Six constants define the whole protocol. Change these and you’re tuning the trade between latency, retry budget, and airtime:

TBL 01 · Constants and their consequences
Name	Default	What it changes
`LORA_SPREADING_FACTOR`	7	SF7 = fastest, shortest range. SF12 = 5× range, 32× slower.
`LORA_BANDWIDTH`	125 kHz	Narrower bandwidth = better sensitivity, longer airtime.
`LORA_TX_POWER`	17 dBm	Watch your local regs before nudging this.
`OTA_CHUNK_TIMEOUT`	4 000 ms	Stop-and-wait interval. Also, implicit duty-cycle throttle.
`OTA_MAX_RETRIES`	10	Per-chunk retry budget before the whole update aborts.
`SLEEP_DURATION_SECONDS`	300	How often the node wakes to check for updates.

A useful rule we wrote on the whiteboard: if you’re tempted to reduce OTA_CHUNK_TIMEOUT to make updates faster, compute the resulting duty cycle first. Nine times out of ten you can’t actually go faster; you can only get closer to breaking the regulation.

What We’d Change

Three things we’d put in before the next deployment.

1. A cryptographic signature.

Right now the bootloader’s built-in header checks are all that stands between a receiver and a malicious firmware image. For a node on someone else’s roof, that isn’t enough. An Ed25519 signature over the image, verified against a public key baked into the partition table, costs a handful of kilobytes and rules out an entire category of attack.
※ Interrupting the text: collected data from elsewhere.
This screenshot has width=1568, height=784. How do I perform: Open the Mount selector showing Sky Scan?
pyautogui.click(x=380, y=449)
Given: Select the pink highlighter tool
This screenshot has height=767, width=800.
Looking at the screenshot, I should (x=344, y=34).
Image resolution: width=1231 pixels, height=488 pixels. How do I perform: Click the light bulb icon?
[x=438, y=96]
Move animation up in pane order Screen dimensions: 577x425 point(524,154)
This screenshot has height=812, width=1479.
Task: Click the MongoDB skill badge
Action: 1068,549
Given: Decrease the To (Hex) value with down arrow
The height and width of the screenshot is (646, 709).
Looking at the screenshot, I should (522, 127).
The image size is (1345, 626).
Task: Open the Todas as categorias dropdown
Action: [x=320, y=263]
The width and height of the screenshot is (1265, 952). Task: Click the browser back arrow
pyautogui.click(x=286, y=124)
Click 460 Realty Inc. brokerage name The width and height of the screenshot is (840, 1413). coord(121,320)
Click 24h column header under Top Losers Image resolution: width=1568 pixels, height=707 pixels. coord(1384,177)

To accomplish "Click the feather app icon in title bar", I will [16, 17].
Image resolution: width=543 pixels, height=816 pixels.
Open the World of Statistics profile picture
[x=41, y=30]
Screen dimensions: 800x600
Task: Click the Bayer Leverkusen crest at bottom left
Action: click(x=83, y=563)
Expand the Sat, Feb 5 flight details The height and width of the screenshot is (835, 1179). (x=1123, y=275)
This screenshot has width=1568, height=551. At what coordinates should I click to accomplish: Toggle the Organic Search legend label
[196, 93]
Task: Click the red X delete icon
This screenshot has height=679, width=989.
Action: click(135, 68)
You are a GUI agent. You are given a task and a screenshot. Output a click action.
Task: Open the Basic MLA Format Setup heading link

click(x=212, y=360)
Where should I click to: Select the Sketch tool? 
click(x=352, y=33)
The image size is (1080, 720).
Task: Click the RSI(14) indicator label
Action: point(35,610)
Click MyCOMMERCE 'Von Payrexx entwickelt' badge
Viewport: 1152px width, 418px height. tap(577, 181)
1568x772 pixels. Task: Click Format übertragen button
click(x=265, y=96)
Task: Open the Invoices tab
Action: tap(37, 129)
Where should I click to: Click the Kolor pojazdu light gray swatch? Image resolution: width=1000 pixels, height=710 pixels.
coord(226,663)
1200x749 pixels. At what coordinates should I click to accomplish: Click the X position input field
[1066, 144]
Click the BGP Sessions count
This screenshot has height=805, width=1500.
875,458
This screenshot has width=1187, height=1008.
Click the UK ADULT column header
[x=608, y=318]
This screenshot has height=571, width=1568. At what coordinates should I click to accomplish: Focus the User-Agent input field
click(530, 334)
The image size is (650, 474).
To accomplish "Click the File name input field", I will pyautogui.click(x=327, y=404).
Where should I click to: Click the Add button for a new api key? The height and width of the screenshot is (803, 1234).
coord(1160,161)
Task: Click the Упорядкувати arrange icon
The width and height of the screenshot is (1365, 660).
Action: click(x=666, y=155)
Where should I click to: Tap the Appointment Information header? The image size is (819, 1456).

This is the first thing we’d add.¹

2. A proper watchdog dance during flash writes.

Flash writes on the ESP32-C3 can block for tens of milliseconds — occasionally longer if a sector erase is triggered. The task watchdog is on by default. A long write inside an interrupt context can trip it; we haven’t seen it in practice, but we’ve seen enough similar incidents on other chips to respect the pattern. Explicit esp_task_wdt_reset() calls on the write path are cheap insurance.

3. A manifest step before transfer.

Currently the node asks "got anything for me?" and the gateway says "yes, 200 kB, 1,000 chunks, go." A manifest — version, size, SHA-256, signature, rollout window — lets the node refuse an update it already has, verify integrity before reboot, and log exactly which image it’s running. Twelve bytes of header become a few hundred bytes of schema; in exchange you can actually run a fleet.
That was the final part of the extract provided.